— start —
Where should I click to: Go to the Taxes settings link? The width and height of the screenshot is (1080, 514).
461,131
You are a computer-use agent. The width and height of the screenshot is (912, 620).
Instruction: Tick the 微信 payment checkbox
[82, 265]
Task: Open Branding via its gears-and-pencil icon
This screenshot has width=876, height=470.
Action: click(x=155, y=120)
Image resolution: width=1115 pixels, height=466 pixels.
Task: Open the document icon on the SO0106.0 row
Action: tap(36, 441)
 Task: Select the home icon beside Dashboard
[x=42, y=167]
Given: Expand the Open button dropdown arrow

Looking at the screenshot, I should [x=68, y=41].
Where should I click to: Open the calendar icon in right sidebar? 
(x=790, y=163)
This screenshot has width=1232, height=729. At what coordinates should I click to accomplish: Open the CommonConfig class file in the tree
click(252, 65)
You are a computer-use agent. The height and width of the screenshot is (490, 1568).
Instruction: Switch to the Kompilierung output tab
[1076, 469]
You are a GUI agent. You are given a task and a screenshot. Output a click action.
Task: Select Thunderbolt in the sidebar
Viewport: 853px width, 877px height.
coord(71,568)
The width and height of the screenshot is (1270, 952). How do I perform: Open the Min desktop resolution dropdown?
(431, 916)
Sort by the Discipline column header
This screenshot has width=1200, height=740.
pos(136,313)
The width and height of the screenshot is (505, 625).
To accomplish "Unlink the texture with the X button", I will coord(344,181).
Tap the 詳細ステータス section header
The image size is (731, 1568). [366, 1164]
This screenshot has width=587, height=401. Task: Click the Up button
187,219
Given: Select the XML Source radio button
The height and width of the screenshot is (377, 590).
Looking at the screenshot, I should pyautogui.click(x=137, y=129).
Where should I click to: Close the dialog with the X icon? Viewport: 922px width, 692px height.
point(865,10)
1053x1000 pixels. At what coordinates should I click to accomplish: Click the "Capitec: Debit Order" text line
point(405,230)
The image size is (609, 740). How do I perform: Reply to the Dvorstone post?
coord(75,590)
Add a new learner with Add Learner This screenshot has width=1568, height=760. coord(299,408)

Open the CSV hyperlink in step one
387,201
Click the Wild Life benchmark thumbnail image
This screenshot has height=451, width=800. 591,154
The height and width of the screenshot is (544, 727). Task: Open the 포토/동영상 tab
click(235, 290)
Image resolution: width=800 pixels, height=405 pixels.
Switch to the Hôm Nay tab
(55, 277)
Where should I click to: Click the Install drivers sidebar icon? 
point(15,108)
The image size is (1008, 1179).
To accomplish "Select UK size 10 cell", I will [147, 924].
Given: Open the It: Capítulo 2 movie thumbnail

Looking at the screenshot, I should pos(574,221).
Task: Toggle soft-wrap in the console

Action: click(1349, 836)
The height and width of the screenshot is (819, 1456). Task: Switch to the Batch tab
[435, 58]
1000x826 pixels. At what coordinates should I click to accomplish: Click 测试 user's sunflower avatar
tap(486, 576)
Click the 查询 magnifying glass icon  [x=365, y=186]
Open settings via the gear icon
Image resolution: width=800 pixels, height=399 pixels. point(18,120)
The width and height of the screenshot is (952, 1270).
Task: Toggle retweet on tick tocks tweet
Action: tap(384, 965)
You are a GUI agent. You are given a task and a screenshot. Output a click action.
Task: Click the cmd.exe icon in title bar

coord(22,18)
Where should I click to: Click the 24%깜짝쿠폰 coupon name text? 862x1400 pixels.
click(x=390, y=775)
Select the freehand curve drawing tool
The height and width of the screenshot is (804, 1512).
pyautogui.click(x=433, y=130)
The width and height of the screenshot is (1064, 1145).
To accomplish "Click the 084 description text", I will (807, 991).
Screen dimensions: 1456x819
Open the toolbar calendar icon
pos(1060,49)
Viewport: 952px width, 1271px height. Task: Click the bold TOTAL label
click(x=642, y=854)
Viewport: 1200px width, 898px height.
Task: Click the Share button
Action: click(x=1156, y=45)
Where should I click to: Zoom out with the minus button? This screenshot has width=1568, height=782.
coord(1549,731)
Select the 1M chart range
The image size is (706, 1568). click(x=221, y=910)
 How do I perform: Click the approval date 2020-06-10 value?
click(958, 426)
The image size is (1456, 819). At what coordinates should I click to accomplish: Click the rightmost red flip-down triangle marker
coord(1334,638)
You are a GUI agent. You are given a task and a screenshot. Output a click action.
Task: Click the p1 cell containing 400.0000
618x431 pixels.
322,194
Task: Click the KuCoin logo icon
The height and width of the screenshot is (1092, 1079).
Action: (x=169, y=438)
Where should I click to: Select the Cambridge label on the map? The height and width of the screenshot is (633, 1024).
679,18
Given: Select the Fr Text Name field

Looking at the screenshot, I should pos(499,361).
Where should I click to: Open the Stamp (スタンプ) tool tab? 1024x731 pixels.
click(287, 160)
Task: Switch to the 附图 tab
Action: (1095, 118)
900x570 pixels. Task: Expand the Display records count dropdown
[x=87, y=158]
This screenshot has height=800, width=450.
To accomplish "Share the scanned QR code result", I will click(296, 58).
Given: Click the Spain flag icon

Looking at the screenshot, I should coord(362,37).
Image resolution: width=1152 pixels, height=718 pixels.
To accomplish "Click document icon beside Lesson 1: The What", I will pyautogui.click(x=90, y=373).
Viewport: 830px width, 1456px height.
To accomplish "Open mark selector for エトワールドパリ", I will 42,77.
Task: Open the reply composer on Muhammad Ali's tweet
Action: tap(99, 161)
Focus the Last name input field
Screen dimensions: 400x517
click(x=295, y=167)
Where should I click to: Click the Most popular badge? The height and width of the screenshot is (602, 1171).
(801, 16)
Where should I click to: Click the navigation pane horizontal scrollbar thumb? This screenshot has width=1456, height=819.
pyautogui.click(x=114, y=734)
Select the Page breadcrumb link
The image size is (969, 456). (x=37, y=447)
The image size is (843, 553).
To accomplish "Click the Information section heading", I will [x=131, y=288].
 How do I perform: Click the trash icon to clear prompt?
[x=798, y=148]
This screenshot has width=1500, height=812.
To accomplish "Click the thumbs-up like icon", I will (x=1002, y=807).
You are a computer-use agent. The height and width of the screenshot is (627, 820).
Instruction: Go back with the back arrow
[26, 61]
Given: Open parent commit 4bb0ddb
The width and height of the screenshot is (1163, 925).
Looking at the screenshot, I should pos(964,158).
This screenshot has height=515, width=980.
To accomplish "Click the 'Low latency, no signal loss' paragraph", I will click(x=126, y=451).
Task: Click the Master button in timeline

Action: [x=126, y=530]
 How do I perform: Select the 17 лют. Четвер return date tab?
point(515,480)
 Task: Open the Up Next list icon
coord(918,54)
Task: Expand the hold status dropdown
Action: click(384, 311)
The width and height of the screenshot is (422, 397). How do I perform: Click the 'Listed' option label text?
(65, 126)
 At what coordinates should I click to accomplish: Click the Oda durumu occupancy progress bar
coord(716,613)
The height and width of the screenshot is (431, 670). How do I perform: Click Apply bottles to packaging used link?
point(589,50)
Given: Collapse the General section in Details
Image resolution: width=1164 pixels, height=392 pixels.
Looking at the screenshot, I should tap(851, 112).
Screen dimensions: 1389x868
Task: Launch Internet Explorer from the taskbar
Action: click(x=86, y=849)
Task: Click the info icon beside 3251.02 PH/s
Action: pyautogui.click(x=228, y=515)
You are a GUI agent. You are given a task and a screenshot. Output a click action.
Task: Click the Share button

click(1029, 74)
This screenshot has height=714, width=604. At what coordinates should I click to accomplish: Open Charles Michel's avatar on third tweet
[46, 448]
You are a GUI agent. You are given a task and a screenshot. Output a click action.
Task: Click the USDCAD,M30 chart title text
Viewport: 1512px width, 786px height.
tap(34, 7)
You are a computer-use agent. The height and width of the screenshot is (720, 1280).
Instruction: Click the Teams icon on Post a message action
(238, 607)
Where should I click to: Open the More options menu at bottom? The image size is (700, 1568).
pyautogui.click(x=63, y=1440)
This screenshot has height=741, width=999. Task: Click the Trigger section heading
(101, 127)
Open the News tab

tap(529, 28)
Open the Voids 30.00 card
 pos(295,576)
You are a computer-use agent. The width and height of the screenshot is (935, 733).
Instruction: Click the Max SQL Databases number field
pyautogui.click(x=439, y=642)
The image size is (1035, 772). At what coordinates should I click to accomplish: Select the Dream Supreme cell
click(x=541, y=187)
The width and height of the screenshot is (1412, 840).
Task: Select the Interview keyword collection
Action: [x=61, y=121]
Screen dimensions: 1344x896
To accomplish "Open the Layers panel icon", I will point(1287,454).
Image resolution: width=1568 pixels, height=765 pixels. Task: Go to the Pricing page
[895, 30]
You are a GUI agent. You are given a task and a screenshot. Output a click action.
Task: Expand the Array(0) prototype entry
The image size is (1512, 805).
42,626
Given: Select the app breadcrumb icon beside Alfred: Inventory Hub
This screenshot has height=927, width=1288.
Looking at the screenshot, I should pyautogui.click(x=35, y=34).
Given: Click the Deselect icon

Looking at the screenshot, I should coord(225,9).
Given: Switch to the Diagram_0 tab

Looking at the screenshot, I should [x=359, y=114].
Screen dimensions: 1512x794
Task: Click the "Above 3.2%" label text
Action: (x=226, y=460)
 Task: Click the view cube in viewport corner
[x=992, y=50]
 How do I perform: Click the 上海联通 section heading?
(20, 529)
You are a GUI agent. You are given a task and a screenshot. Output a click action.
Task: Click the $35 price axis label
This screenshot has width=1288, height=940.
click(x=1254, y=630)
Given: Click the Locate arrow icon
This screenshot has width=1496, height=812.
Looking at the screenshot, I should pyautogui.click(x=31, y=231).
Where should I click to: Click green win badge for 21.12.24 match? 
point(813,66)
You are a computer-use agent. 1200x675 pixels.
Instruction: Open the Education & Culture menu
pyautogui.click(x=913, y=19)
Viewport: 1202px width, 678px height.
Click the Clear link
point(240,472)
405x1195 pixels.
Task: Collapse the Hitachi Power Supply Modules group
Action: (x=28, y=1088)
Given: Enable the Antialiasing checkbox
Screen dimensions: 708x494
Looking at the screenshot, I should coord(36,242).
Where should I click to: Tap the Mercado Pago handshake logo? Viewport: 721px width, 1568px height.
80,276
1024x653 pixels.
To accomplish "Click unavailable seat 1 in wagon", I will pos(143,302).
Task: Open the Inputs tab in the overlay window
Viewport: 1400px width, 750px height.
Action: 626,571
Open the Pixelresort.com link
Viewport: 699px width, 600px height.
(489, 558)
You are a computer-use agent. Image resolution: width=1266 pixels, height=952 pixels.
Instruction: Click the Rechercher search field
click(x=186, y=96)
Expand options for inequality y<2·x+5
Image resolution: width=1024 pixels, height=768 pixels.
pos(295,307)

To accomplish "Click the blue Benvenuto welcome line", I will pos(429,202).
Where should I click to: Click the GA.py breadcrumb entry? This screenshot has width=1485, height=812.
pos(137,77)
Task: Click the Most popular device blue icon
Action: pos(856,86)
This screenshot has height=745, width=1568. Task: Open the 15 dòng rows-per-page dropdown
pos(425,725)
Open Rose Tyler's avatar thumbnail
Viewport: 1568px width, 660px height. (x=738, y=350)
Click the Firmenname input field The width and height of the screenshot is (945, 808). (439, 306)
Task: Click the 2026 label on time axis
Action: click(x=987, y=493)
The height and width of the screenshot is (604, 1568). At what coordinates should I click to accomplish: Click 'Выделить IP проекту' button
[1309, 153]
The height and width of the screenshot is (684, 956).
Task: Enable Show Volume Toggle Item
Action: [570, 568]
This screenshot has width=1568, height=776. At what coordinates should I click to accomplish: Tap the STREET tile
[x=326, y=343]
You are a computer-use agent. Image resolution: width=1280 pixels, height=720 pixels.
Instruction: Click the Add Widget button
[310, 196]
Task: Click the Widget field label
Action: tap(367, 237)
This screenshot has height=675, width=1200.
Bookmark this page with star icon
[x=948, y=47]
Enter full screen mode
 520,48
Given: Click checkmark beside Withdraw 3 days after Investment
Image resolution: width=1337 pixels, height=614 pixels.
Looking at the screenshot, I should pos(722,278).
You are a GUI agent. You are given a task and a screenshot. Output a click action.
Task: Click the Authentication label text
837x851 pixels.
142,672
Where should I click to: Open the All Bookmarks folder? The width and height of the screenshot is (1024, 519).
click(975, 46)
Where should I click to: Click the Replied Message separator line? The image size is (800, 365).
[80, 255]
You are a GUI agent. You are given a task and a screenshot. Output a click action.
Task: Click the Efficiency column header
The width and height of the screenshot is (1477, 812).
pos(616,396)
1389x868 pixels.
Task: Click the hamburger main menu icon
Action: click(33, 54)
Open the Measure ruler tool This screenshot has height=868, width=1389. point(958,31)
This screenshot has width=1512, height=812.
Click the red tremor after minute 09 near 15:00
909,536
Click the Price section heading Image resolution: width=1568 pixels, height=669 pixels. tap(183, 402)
— end —
- **Task details**
Find each line in the material above that contains the word "tweet", and copy every such line.

- **Answer to the task**
Task: Toggle retweet on tick tocks tweet
Task: Open the reply composer on Muhammad Ali's tweet
This screenshot has height=714, width=604. At what coordinates should I click to accomplish: Open Charles Michel's avatar on third tweet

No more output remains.